Military Series – Major Oleta Crain

Black service members have played invaluable roles in the U.S. military since the American Revolutionary War and today, continue to serve honorably and bravely in all branches of the Armed Forces.
Major Oleta Crain Showed bravery not only in service, but also in challenging racism and segregation.

Major Oleta Crain
She served in the United States Air Force for 20 years, retiring with the rank of major. In 1964 she began working for the United States Department of Labor in Washington, D.C., becoming regional administrator of its Women’s Bureau in Denver, Colorado, in 1984. She traveled and spoke extensively to women about employment rights, wages, and career opportunities. She received numerous awards and honors, and was inducted into the Colorado Women’s Hall of Fame in 1988.
Oral History of Major Oleta Crain
In the early 1940s Crain taught gym and history in a segregated school in Hugo, Oklahoma. She decided to move to Colorado to find better-paying work and in 1942 obtained a job at the Denver Ordnance Plant cleaning toilets. She was inspired to enlist after seeing a Women’s Army Auxiliary Corps poster calling for women to join military bands to aid the war effort. Upon enlisting, however, she learned that they were not seeking black women.[6] Crain completed basic training and then applied to officer training. She was one of three black women out of 300 women nationwide to enter officer training in 1943.
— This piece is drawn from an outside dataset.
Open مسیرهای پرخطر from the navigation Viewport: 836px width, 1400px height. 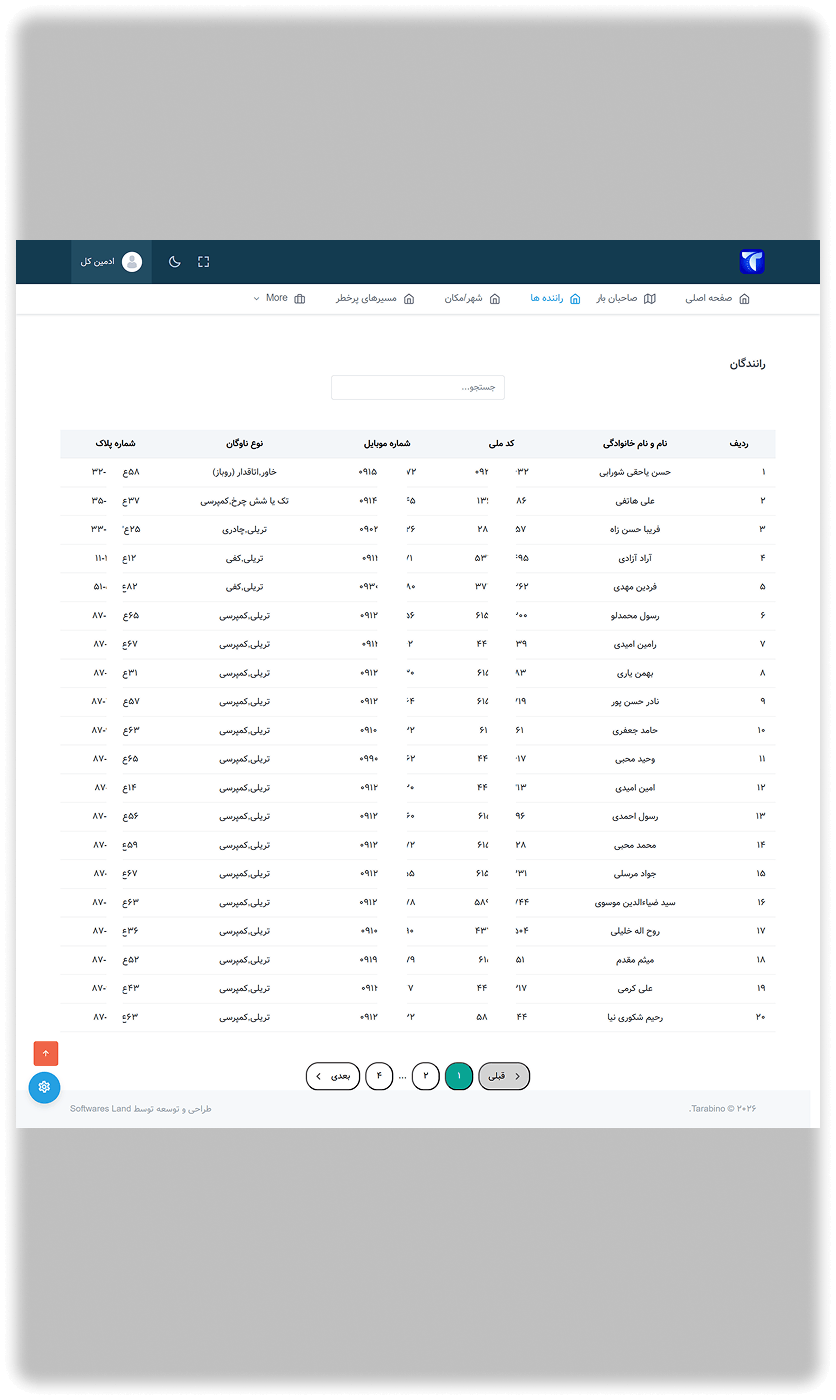(x=375, y=298)

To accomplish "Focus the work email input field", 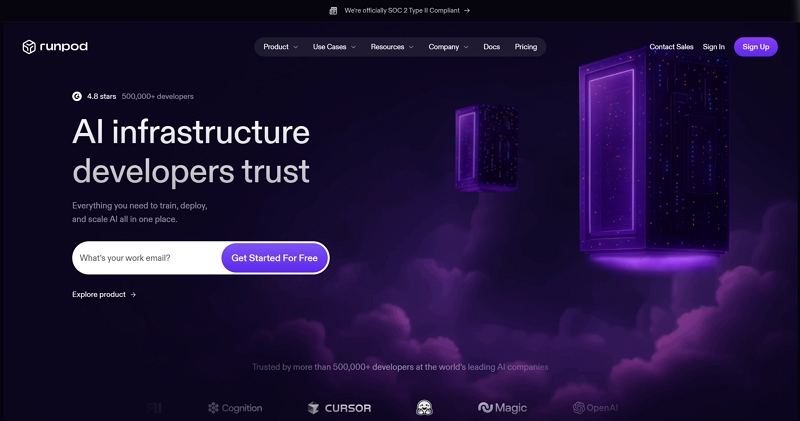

Crain was promoted to corporal in December 1942 and to company leader of an African-American unit in February 1943. In September, she was discharged from the Women’s Army Auxiliary Corps so she could enter regular service in the Women’s Army Corps as an Air Force Second Lieutenant.
Crain was constantly exposed to racial discrimination in the army. For example, as officers in training, the black women were not allowed to sleep in the same barracks as the white women, but were housed in private rooms. Nor were they permitted to use the showers at the same time as whites. When Crain would take her African-American company to the swimming pool for their weekly exercises, they were usually informed that “the schedule had been changed”. If they did get to swim, the pool would be cleaned the following day. Crain often joked about the discrimination, telling a journalist who was coming to interview her, “The building has two elevators. Mine is at the back”.
First Lieutenant Crain was retained in the U.S. military after World War II. The Pentagon asked her to stay following the desegregation of the army “because she got along so well with the troops”. She was promoted to Captain in May 1948 and was transferred to Westover Air Force Base in Massachusetts to work in intelligence. When she was accused of being a communist by her superior officer, Crain underwent months of investigations and emerged with a top-secret security clearance.
She later served as personnel director at Elmendorf Air Force Base in Anchorage, Alaska (1951), test control officer at an American base in Ruislip, England (1952–1955), and manpower officer at Lindsey Air Station in Germany. She retired from active duty in June 1963 with the rank of major.